The Bartel Lab studies how cells regulate gene expression by changing the stability or translation of mRNAs
455 Main Street
Cambridge, MA 02139
Achievements & Honors
Why are some mRNAs much more long-lived than others or translated much better than others, and how do these differences in post-transcriptional gene regulation influence cellular function and development?
mRNAs from different genes can have very different rates of decay or very different efficiencies of translation, and these differences can have profound effects on the amount of each protein produced by each cell. The Bartel lab uses innovative high-throughput biochemical and molecular analyses, together with computational and evolutionary approaches to gain initial insight into these gene-regulatory processes and generate new hypotheses. They then follow up on these insights with genetic, molecular, and in-depth biochemical analyses designed to elucidate molecular mechanisms.
Bartel has a longstanding interest in microRNAs, which are short RNAs that interact with sites in mRNAs to direct the destabilization or translational repression of these targeted transcripts. The Bartel lab helped to define this class of small regulatory RNAs, their mRNA targets, and the molecular consequences of their action. For example, they and their collaborators showed that most human mRNAs are regulated by microRNAs. The lab is currently generating millions of affinity measurements that are revealing unanticipated differences between different microRNAs and providing information required to improve predictions of microRNA regulatory interactions. The lab is also turning its attention from how microRNAs are produced by the cell to how certain microRNAs are destroyed in a process that helps to shape the levels of different microRNAs in different cell types. This process is highjacked by some viruses, which use it to eliminate microRNAs that would otherwise impede viral replication.

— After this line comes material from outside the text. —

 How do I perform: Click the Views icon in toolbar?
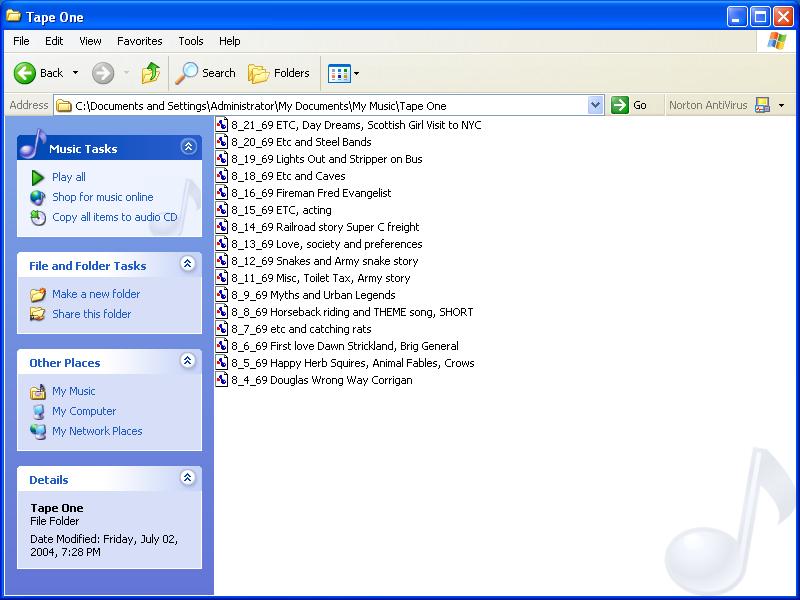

In other experiments, the lab studies mRNAs, with emphasis on how mRNA structure, mRNA untranslated regions, and mRNA poly(A) tails recruit and mediate regulatory phenomena. For example, they are learning why in early embryos mRNAs with shorter tails are translated less efficiently than those with longer tails, whereas later in development mRNAs with shorter tails are no longer less efficiently translated and instead are more rapidly degraded. The lab is also studying a recently discovered regulatory function for excised introns, which are RNA regions that are normally removed from mRNAs and then rapidly destroyed.
Bartel earned his bachelor’s degree in biology from Goshen College in 1982 and his Ph.D. degree in Virology from Harvard University in 1993, under the mentorship of Jack W. Szostak. Bartel joined Whitehead Institute in 1994 as a Whitehead Fellow. In 1996, he was appointed an Associate Member of Whitehead and assistant professor of biology at MIT. Bartel is now a Howard Hughes Medical Institute Investigator, a Member at Whitehead, and professor at MIT.